Dataset excerpts START

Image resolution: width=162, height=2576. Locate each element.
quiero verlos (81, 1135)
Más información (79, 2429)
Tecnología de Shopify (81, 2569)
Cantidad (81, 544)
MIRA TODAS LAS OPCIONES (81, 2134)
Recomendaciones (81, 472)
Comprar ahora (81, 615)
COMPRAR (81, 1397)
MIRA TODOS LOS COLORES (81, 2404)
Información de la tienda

Dataset excerpts END

**What this task involves**
Write out exactly the lines from the one containing "quiero verlos (81, 1135)" through the end of the data, both included. Add nothing else.

**Response to this exercise**
quiero verlos (81, 1135)
Más información (79, 2429)
Tecnología de Shopify (81, 2569)
Cantidad (81, 544)
MIRA TODAS LAS OPCIONES (81, 2134)
Recomendaciones (81, 472)
Comprar ahora (81, 615)
COMPRAR (81, 1397)
MIRA TODOS LOS COLORES (81, 2404)
Información de la tienda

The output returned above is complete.